● Task 1: Can you copy the passage on guilt word for word, from "Separate the past" to "or negative/limiting belief."?
● Task 2: How would you render this sentence from the passage on guilt in Spanish: "Her words and behaviors have nothing to do with you."
● Task 3: Which sentences in the passage on guilt begin with the words "You will"? Give each one in full.

### Source passage ###

Separate the past from the present, it doesn't belong there. Then look at it rationally. There are many kinds of counselor, many levels of coaching abilities and no one counselor is the right one for all clients. You will be able to help most people, but not all. You will give to the best of your ability and once the information passes to your client, what they do with that information is out of your control. A good counselor knows all of this and works within their abilities and the readiness of their clients to grow. You must go through this process anytime you have any type of doubt or negative/limiting belief.

From there, you need to start introducing new beliefs that you can carry forward with you. It is not enough to disassemble your past and redefine your current moment, you also need to choose your new beliefs and if you have to fake it until you make it in telling them to yourself and believing them 100%. I am going to switch examples and move to your relationship with your mother. You really do not know what her true motivations and beliefs are, but your fears and judgments tell you that when you interact with her that it is about you and that gives you the excuse to make her behaviors personal to you. Her words and behaviors have nothing to do with you. Everything she says and does is motivated by her personal fears. Unless you have lived inside of her you will never really know what is going on inside her head. What you can do is to acknowledge that you will never fully understand her behavior and to stop giving meaning to it. This will help to alleviate your guilt.

Yet you have to take control over your thoughts and choose the ones you want to think. Yes the old thoughts will still come up, but you need to keep working at thinking thoughts that define who you are and who you want to be whenever you can remember. Let go of being right about your mother and always choose to believe that her actions have no meaning to you. This will provide you with the energy and motivation to create your future. If you are busy or caught up in giving other people's actions and words personal meaning, then you lose the space you need to focus on yourself. We only have so much of an attentions span, where are you using yours? Your emotional health depends on you not taking care of your mother emotionally or otherwise unless you have taken care of your own emotional needs first. If you really want to get rid of your guilt, embrace this 100%. There will be a time and place where you feel right about helping your mother. You will know intuitively when that is.

### Given data ###

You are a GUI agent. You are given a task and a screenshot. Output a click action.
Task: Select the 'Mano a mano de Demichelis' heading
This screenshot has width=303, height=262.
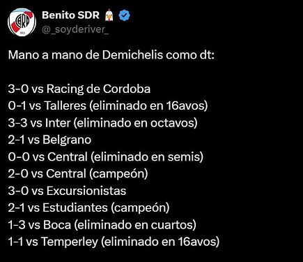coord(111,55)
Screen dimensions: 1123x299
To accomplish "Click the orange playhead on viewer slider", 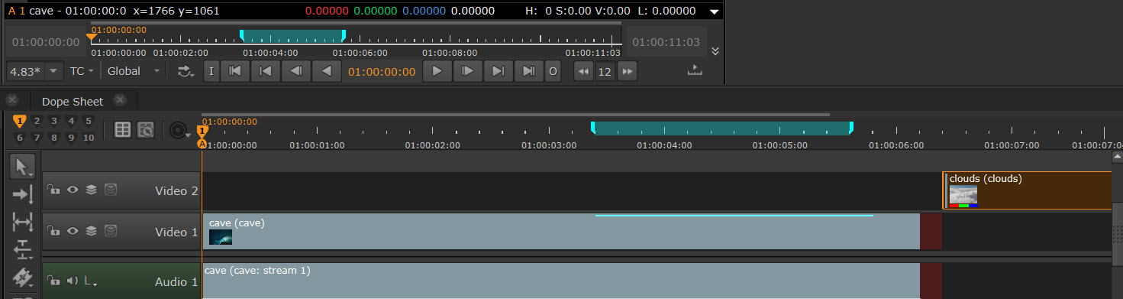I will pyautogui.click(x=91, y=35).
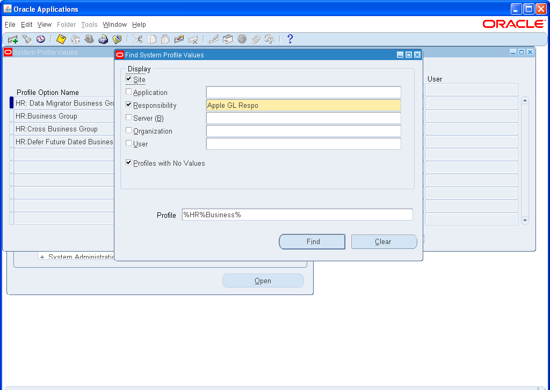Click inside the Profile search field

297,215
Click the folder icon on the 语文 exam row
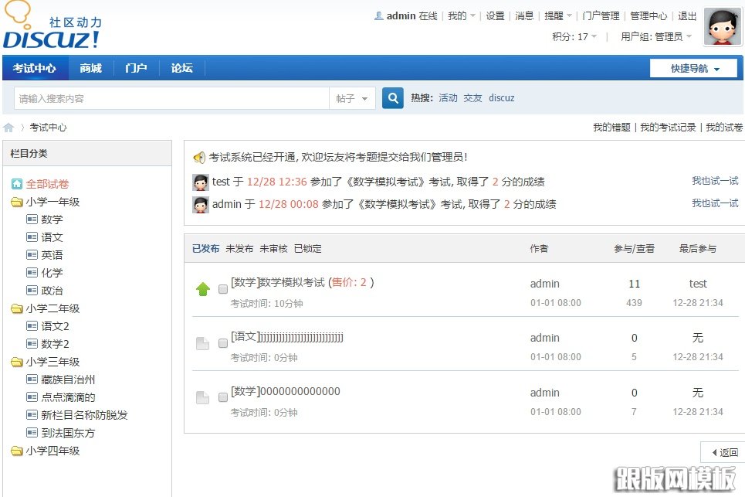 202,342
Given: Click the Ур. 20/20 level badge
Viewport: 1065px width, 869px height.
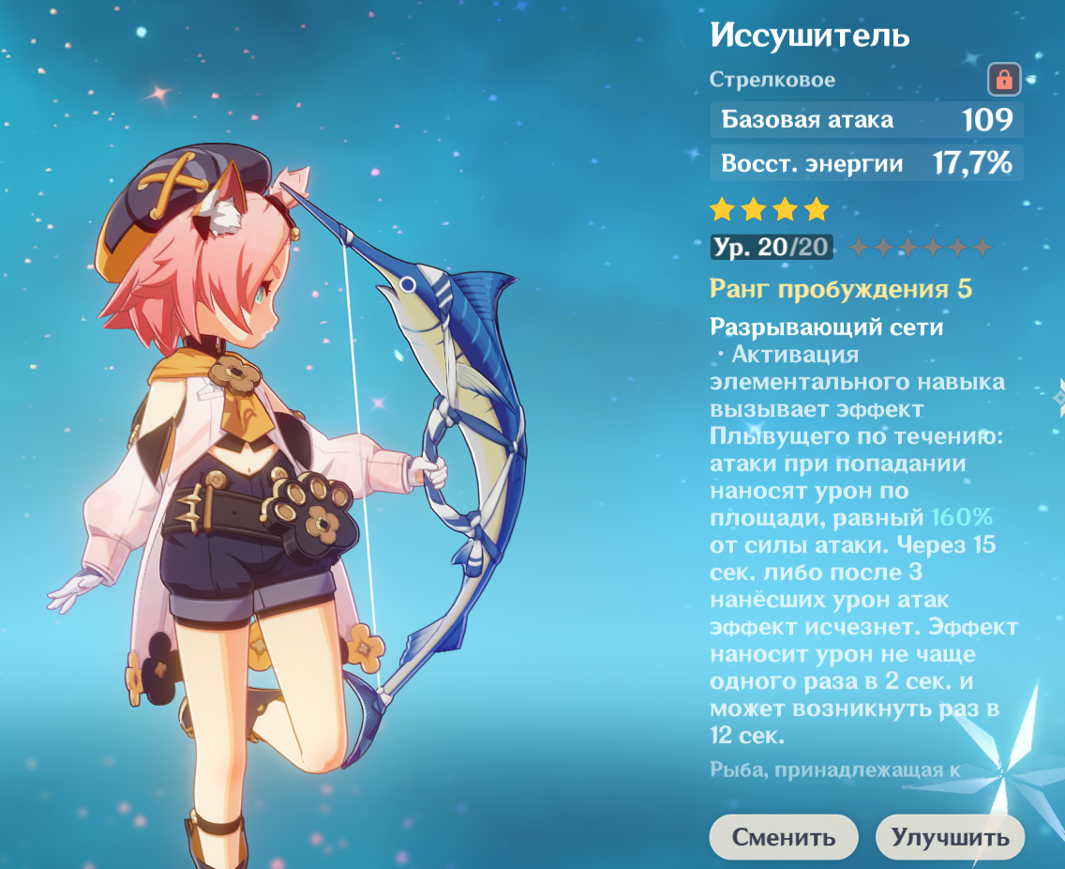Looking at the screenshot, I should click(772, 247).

###

● Exercise result 1:
Separate the past from the present, it doesn't belong there. Then look at it rationally. There are many kinds of counselor, many levels of coaching abilities and no one counselor is the right one for all clients. You will be able to help most people, but not all. You will give to the best of your ability and once the information passes to your client, what they do with that information is out of your control. A good counselor knows all of this and works within their abilities and the readiness of their clients to grow. You must go through this process anytime you have any type of doubt or negative/limiting belief.

● Exercise result 2: Sus palabras y comportamientos no tienen nada que ver contigo.

● Exercise result 3:
- You will be able to help most people, but not all.
- You will give to the best of your ability and once the information passes to your client, what they do with that information is out of your control.
- You will know intuitively when that is.